** BEGIN Supplied data **

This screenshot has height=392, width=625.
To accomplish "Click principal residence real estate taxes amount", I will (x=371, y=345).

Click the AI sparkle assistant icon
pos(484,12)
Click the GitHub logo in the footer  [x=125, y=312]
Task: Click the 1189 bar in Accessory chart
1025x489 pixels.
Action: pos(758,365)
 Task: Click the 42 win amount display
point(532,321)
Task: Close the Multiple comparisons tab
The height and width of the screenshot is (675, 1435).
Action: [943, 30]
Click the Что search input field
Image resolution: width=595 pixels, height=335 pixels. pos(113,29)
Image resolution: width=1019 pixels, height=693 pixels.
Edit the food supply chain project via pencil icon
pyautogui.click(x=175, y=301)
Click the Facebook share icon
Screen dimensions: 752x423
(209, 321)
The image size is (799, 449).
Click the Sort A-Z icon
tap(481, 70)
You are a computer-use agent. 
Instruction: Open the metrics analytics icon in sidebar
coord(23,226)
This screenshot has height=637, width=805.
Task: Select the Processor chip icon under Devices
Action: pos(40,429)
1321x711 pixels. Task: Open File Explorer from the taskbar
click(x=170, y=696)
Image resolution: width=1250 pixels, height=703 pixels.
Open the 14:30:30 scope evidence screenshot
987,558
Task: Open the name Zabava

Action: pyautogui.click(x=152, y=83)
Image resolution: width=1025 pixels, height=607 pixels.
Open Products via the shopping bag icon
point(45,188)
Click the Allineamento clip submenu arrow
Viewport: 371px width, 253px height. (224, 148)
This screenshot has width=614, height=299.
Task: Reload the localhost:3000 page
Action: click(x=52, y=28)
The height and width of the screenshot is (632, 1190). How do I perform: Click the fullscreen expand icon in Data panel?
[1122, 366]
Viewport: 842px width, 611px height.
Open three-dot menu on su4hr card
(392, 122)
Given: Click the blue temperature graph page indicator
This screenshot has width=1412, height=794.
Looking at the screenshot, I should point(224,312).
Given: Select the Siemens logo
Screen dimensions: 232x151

** END Supplied data **

### Brief:
Copy the material above word for word, from the line containing "Task: Click the 42 win amount display" through the last line of the material, including both ends.

### Solution to this problem:
 Task: Click the 42 win amount display
point(532,321)
Task: Close the Multiple comparisons tab
The height and width of the screenshot is (675, 1435).
Action: [943, 30]
Click the Что search input field
Image resolution: width=595 pixels, height=335 pixels. pos(113,29)
Image resolution: width=1019 pixels, height=693 pixels.
Edit the food supply chain project via pencil icon
pyautogui.click(x=175, y=301)
Click the Facebook share icon
Screen dimensions: 752x423
(209, 321)
The image size is (799, 449).
Click the Sort A-Z icon
tap(481, 70)
You are a computer-use agent. 
Instruction: Open the metrics analytics icon in sidebar
coord(23,226)
This screenshot has height=637, width=805.
Task: Select the Processor chip icon under Devices
Action: pos(40,429)
1321x711 pixels. Task: Open File Explorer from the taskbar
click(x=170, y=696)
Image resolution: width=1250 pixels, height=703 pixels.
Open the 14:30:30 scope evidence screenshot
987,558
Task: Open the name Zabava

Action: pyautogui.click(x=152, y=83)
Image resolution: width=1025 pixels, height=607 pixels.
Open Products via the shopping bag icon
point(45,188)
Click the Allineamento clip submenu arrow
Viewport: 371px width, 253px height. (224, 148)
This screenshot has width=614, height=299.
Task: Reload the localhost:3000 page
Action: click(x=52, y=28)
The height and width of the screenshot is (632, 1190). How do I perform: Click the fullscreen expand icon in Data panel?
[1122, 366]
Viewport: 842px width, 611px height.
Open three-dot menu on su4hr card
(392, 122)
Given: Click the blue temperature graph page indicator
This screenshot has width=1412, height=794.
Looking at the screenshot, I should point(224,312).
Given: Select the Siemens logo
Screen dimensions: 232x151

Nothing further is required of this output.